A dupla estruturou várias canções de pop electrónica bastante críptica, fazendo-se valer da spoken word num som algo embevecido em guitarra afiada e algo hesitante entre o noise e a melodia fácil. Rachel Brown e Nate Amos, sozinhos em palco, ficaram várias vezes reduzidos à potência digital dos beats, lançados via computador, e a curtas e imperceptíveis interacções com uma sala cheia.

 

«Surprise, sometimes, will come around». Há mais de vinte anos que estas palavras desarmaram os primeiros fãs de Interpol, ao tornar Turn On the Bright Lights um monólito do revivalismo pós-punk do virar do milénio. Não queremos acreditar que, vinte anos depois, o impacto seja o mesmo ou que a banda, agora composta apenas por Paul Banks, Daniel Kessler e Sam Fogarino, esteja igualmente presa a essa realidade. A ‘surpresa’ chegou num ambiente mais intimista que o habitual, depois de cinco concertos em festivais portugueses desde o último por cá em nome próprio.

O alinhamento passou, de forma inequívoca, pela apresentação de The Other Side of Make-Believe, disco editado no ano passado, emparelhando com uma aposta em Antics, segundo álbum da carreira. “Toni”, a abrir, puxou dos reflexos da bola de espelhos e antecipou um jogo de luz invulgar. Os tons avermelhados não demorariam a chegar ao som de “Evil”, tornando-se uma constante de uma larga porção do concerto. O ambiente mais acolhedor de um LAV (quando comparado com um palco enorme de um festival) não derrubou, no entanto, o frio e a distância do trio e os dois membros convidados, Brandon Curtis nas teclas e Brad Truax no baixo, para com o público. A interacção e o entusiasmo foram obtidos através do início de cada tema, casos de “Narc” e “Pioneer to the Falls”. Um dos maiores destaques na primeira metade do concerto foi, claro, a interpretação de “Obstacle 1”, segundo single do trabalho de estreia. Ainda que tocado e aplaudido tantas vezes, continua bastante dúbia aquela coordenação entre guitarra e bateria no pré-refrão, levantando sempre a suspeita de quem acompanha o compasso de uma música com o pé.

Para além de “Toni” e “Fables” no arranque do concerto, o álbum novo foi ainda introduzido através de “Into the Night”, “Passenger” e “Mr.
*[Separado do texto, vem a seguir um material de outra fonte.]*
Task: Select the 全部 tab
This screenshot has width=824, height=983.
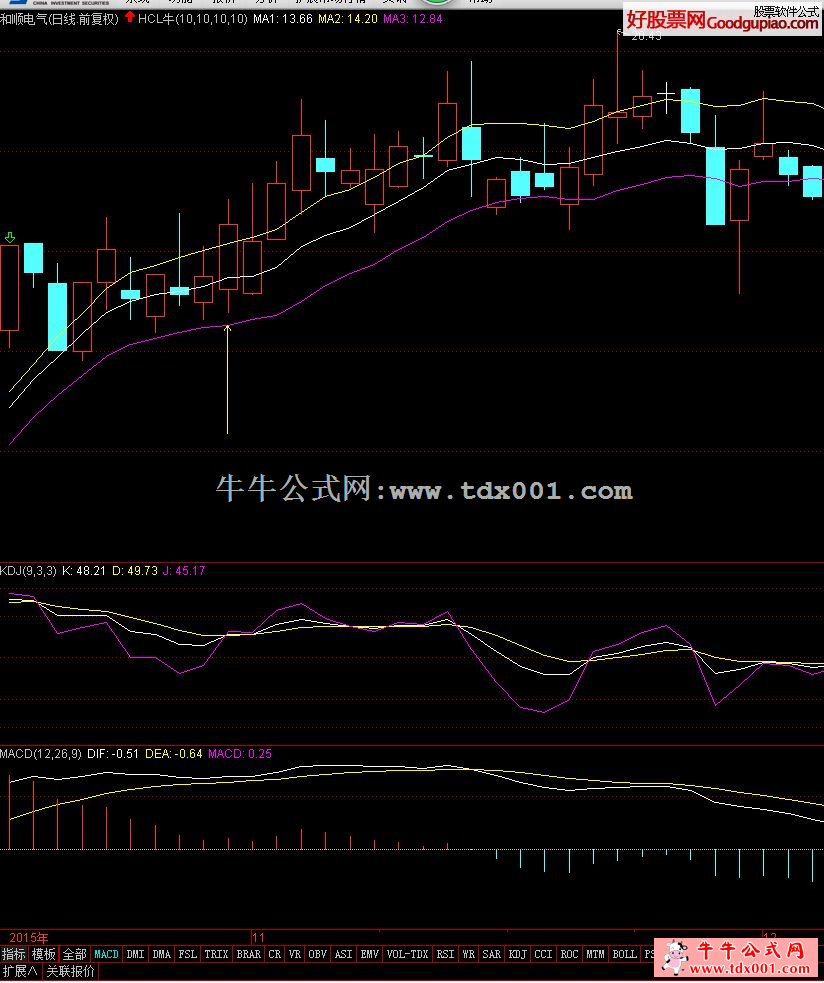Action: (75, 954)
Credit”, assumindo um conjunto bem entrosado com os temas mais antigos. Nenhum disco ficou de fora do alinhamento, ainda que as visitas tenham sido de médico. Do anterior Marauder lembrou-se “If You Really Love Nothing”, do homónimo Interpol recuperou-se a mais memorável “Lights” e de El Pintor, surpreendentemente, deram-nos “My Desire”. Estas duas últimas foram mesmo dos momentos mais altos da noite, de tensão e catarse sónica q.b.. As semelhanças de “Rest My Chemistry” com “Where Is My Mind?” dos Pixies é ainda mais evidente ao vivo,  não deixando de ser bem recebida pela plateia que entoou as palavras semi-imperceptíveis de Paul Banks.
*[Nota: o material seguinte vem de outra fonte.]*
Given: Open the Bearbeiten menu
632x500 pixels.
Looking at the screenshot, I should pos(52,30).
“Roland” e “The New” fizeram as outras passagens menos óbvias pelo trabalho de estreia, antes da agitada “Slow Hands” denunciar em força a saída para encore. “Lights”, já aqui referida, fez a reentrada convincente, antes de uma última passagem por Our Love to Admire com “No I in Threesome”. A aliciante “Not Even Jail” serviu de despedida, enaltecendo o valor do tempo que se tem. Mas vinte anos volvidos, Turn On the Bright Lights continua a ofuscar todo o restante catálogo dos Interpol, em especial da última década e meia. Qual enorme sismo de 2002, os álbuns sucederam-se à imagem de réplicas, cada vez mais espaçadas e também de menor intensidade. Em palco, e sem surpresas, o sentimento não é muito diferente.